EXERCISE DIRECTIONS: From the entries below, pull out each line where "avatar" appears.

==*==

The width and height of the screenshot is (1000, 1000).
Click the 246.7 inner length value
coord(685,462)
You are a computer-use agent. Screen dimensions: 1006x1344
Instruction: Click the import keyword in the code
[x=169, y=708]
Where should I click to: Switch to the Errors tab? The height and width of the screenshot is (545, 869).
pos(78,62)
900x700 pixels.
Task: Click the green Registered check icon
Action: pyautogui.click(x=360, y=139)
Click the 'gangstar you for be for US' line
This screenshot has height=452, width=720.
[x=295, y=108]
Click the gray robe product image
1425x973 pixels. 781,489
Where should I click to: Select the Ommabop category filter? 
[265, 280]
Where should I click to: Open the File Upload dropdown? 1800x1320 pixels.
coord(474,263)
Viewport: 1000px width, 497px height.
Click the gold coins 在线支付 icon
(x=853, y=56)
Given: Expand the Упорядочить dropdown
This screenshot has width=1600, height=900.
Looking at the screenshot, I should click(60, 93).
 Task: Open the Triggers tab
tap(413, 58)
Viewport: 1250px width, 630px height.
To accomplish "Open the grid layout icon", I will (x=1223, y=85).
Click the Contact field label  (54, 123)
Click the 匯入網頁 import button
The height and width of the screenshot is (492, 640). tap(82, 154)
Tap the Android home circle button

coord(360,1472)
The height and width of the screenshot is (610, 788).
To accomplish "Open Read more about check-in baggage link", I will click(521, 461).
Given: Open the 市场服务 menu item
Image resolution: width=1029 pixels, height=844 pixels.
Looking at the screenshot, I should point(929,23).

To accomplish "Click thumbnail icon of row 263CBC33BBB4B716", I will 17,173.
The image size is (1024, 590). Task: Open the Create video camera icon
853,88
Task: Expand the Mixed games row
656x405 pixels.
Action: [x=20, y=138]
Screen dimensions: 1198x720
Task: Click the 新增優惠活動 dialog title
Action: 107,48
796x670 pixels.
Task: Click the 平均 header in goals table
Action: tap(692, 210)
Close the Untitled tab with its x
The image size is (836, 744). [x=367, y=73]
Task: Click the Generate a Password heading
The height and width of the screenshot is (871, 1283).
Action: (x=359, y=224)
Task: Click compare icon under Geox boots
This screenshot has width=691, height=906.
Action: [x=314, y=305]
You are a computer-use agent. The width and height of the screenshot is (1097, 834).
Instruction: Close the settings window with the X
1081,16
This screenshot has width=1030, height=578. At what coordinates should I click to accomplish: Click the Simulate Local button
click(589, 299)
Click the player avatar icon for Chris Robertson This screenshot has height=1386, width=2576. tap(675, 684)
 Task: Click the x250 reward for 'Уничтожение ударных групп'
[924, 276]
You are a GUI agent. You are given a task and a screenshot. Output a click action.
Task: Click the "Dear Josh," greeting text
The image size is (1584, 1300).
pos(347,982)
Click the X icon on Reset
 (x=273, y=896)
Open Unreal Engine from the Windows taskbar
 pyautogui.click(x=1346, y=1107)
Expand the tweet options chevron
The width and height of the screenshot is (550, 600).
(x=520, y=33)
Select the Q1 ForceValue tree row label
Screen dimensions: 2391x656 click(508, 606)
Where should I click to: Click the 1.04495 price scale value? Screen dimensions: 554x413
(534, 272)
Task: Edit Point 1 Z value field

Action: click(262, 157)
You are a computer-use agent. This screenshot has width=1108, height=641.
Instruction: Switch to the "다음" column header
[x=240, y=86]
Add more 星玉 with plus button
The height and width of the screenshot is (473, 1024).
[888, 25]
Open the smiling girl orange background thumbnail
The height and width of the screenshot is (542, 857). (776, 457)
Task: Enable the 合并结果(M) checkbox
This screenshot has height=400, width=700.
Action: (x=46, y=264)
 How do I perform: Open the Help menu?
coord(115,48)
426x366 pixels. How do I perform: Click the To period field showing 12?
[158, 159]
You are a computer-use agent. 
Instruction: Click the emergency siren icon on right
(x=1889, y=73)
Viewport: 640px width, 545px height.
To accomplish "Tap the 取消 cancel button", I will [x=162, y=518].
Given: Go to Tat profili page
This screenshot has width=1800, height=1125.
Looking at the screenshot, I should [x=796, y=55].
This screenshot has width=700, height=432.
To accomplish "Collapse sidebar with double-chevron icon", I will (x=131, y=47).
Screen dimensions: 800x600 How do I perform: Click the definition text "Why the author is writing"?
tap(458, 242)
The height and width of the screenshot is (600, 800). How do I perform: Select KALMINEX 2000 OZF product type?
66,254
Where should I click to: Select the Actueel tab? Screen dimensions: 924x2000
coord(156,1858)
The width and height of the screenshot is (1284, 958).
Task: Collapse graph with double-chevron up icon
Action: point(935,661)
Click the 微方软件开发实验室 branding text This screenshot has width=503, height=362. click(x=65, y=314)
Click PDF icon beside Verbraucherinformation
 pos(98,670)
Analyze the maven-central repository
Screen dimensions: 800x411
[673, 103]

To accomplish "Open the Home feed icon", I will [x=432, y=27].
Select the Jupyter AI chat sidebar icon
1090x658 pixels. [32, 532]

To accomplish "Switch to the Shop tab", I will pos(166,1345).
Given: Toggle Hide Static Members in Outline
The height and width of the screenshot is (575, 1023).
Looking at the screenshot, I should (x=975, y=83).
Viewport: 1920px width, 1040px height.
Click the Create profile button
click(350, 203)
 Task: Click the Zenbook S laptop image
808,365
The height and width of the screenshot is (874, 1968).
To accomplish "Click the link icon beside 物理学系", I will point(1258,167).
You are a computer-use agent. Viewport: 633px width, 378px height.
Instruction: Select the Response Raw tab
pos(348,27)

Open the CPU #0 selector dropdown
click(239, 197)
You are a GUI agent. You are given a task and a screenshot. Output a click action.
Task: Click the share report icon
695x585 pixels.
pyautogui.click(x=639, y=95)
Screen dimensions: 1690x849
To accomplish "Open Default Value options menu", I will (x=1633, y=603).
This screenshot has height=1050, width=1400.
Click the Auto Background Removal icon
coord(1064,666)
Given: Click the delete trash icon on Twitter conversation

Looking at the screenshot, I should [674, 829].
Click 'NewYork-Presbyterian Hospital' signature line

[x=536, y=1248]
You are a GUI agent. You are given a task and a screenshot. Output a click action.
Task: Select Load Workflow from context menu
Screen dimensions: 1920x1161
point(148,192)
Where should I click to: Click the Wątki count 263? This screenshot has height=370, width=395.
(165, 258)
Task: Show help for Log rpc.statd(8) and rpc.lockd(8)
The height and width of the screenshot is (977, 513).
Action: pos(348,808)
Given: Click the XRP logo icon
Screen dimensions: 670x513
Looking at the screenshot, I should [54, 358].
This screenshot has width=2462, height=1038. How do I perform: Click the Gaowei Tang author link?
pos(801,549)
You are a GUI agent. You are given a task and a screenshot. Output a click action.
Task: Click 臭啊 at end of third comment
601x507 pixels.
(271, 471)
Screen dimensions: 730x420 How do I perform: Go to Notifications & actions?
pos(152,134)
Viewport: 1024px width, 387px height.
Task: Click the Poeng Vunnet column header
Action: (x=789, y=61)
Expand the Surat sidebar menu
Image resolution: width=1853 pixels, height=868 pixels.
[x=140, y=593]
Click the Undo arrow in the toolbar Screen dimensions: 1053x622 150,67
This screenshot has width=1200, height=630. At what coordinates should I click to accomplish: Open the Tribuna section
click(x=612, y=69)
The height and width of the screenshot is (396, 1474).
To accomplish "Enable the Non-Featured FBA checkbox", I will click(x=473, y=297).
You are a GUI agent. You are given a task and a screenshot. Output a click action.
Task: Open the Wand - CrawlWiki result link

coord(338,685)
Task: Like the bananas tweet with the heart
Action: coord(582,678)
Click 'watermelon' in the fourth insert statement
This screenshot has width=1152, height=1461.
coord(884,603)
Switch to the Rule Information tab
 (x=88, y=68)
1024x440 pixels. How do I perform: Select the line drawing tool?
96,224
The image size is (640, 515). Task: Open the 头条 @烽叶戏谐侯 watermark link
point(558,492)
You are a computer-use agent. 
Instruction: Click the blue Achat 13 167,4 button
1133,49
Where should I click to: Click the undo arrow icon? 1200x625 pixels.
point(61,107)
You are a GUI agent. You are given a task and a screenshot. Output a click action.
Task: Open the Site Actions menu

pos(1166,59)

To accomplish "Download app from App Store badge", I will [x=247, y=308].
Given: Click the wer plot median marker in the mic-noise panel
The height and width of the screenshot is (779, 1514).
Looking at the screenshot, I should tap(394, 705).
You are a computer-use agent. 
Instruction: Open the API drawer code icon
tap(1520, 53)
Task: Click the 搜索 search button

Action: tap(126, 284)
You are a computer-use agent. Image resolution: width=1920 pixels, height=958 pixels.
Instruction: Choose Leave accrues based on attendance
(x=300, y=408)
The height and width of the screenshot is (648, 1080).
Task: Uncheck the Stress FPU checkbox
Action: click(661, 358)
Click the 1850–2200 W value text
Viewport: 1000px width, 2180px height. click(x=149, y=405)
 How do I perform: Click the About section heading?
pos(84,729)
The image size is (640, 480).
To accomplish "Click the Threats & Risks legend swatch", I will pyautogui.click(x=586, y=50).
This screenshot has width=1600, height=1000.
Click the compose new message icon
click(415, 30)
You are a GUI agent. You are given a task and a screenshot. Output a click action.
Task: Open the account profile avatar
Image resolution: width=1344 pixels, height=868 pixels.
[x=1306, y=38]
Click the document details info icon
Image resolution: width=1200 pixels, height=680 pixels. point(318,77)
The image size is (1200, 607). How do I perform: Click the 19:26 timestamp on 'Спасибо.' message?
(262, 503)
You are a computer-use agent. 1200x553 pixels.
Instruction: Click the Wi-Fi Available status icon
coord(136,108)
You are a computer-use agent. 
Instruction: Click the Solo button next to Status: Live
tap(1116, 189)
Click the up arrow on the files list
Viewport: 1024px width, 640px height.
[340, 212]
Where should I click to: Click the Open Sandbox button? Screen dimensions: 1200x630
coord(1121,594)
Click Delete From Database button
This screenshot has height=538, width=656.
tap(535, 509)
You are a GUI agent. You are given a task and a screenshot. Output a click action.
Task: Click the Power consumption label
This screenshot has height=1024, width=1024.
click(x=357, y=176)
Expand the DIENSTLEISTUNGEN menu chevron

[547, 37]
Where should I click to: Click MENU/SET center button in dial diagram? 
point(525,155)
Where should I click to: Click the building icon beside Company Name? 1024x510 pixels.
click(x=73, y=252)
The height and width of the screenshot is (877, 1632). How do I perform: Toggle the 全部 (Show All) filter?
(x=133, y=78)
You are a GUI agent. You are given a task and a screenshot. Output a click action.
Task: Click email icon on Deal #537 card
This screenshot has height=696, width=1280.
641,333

==*==

REPLY:
Click the player avatar icon for Chris Robertson This screenshot has height=1386, width=2576. tap(675, 684)
Task: Open the account profile avatar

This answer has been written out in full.